Why won't this split file script work?

Discussion in 'Perl Misc' started by Max, Jun 17, 2004.

  1. Max

    Max Guest

    I can't seem to figure out what I'm doing wrong, or maybe I'm just rushing
    as I need to split a 15000 line file into chunks.

    This script is supposed to work by giving the line number you want to start
    at and the line number you want to stop at. It should copy all lines in
    between the start and stop number to a file called $file-split. But it
    doesn't seem to work. If someone has a few minutes, can you tell me what
    I'm doing wrong.

    Thanks in advance.

    #!/usr/bin/perl

    $file = $ARGV[0];
    $start = $ARGV[1];
    $stop = $ARGV[2];

    print "$start\n";
    print "$stop\n";

    $cnt = 0;

    open (IN, "$file");
    open (OUT, "> $file-split");

    while (<IN>) {

    chomp;
    $cnt++;
    next if ($cnt lt $start);
    last if ($cnt gt $stop);
    print OUT "$_\n";
    }

    close (IN);
    close (OUT);
     
    Max, Jun 17, 2004
    #1
    1. Advertising

  2. [posted & mailed]

    On Thu, 17 Jun 2004, Max wrote:

    >This script is supposed to work by giving the line number you want to start
    >at and the line number you want to stop at. It should copy all lines in
    >between the start and stop number to a file called $file-split. But it
    >doesn't seem to work. If someone has a few minutes, can you tell me what


    >$cnt = 0;
    >
    >open (IN, "$file");
    >open (OUT, "> $file-split");
    >
    >while (<IN>) {
    >
    > chomp;
    > $cnt++;


    You can just use the $. variable instead of $cnt.

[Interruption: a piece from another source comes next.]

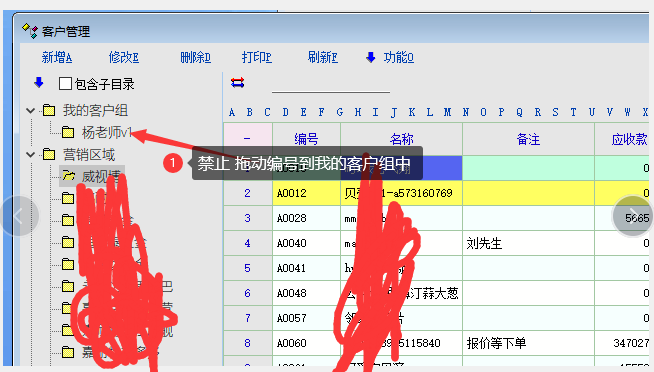Click the blue down arrow beside 包含子目录

tap(39, 83)

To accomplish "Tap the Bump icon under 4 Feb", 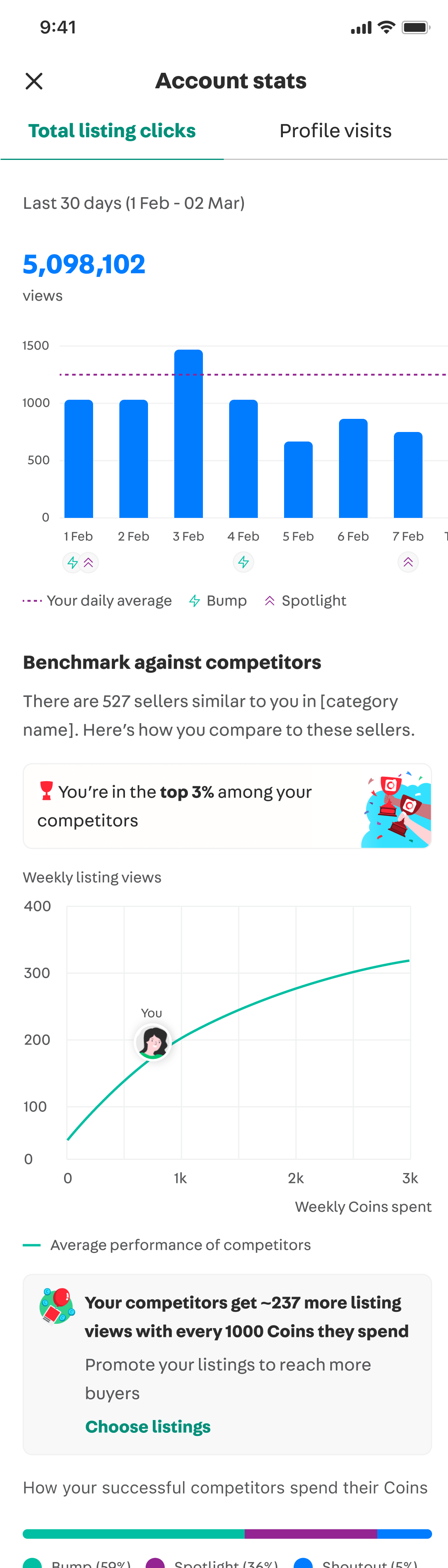I will (243, 562).
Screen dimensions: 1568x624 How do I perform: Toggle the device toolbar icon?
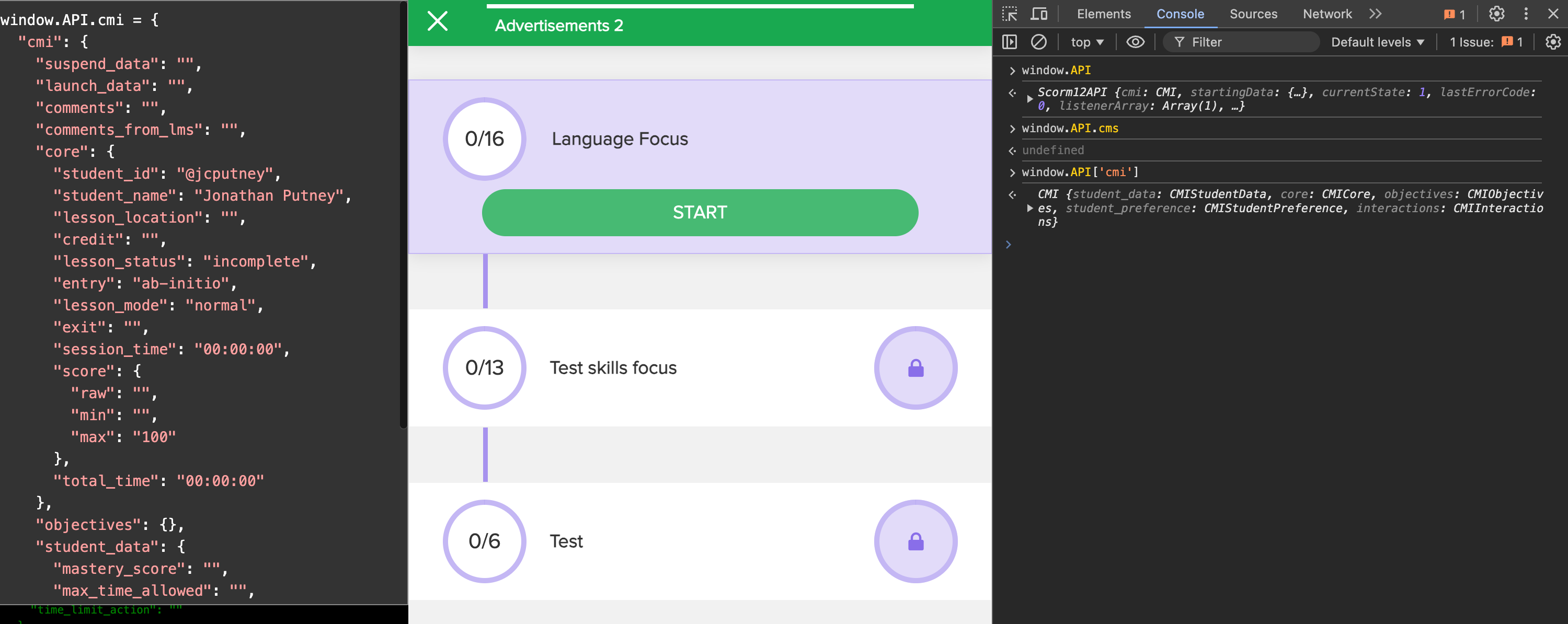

    > next if ($cnt lt $start);
    > last if ($cnt gt $stop);


    You're using string-wise operators. You want numerical comparisons:

    next if $. < $start;
    last if $. > $stop;

    > print OUT "$_\n";


    Why did you chomp() $_ if you're just going to print it with a newline at
    the end again?

    >}
    >
    >close (IN);
    >close (OUT);


    I'd write this as:

    while (<IN>) {
    print OUT if ($. == $start) .. ($. == $stop);
    last if $. == $stop;
    }

    That's using the .. operator (perldoc perlop).

    --
    Jeff Pinyan RPI Acacia Brother #734 RPI Acacia Corp Secretary
    "And I vos head of Gestapo for ten | Michael Palin (as Heinrich Bimmler)
    years. Ah! Five years! Nein! No! | in: The North Minehead Bye-Election
    Oh. Was NOT head of Gestapo AT ALL!" | (Monty Python's Flying Circus)
     
    Jeff 'japhy' Pinyan, Jun 17, 2004
    #2
    1. Advertising

  3. Max wrote:
    >
    > I can't seem to figure out what I'm doing wrong, or maybe I'm just rushing
    > as I need to split a 15000 line file into chunks.
    >
    > This script is supposed to work by giving the line number you want to start
    > at and the line number you want to stop at. It should copy all lines in
    > between the start and stop number to a file called $file-split. But it
    > doesn't seem to work. If someone has a few minutes, can you tell me what
    > I'm doing wrong.
    >
    > Thanks in advance.
    >
    > #!/usr/bin/perl


    You should enable warnings and strictures to let perl help you find
    mistakes.

    use warnings;
    use strict;


    > $file = $ARGV[0];
    > $start = $ARGV[1];
    > $stop = $ARGV[2];
    >
    > print "$start\n";
    > print "$stop\n";
    >
    > $cnt = 0;
    >
    > open (IN, "$file");
    > open (OUT, "> $file-split");


    You should *ALWAYS* verify that the files were opened correctly.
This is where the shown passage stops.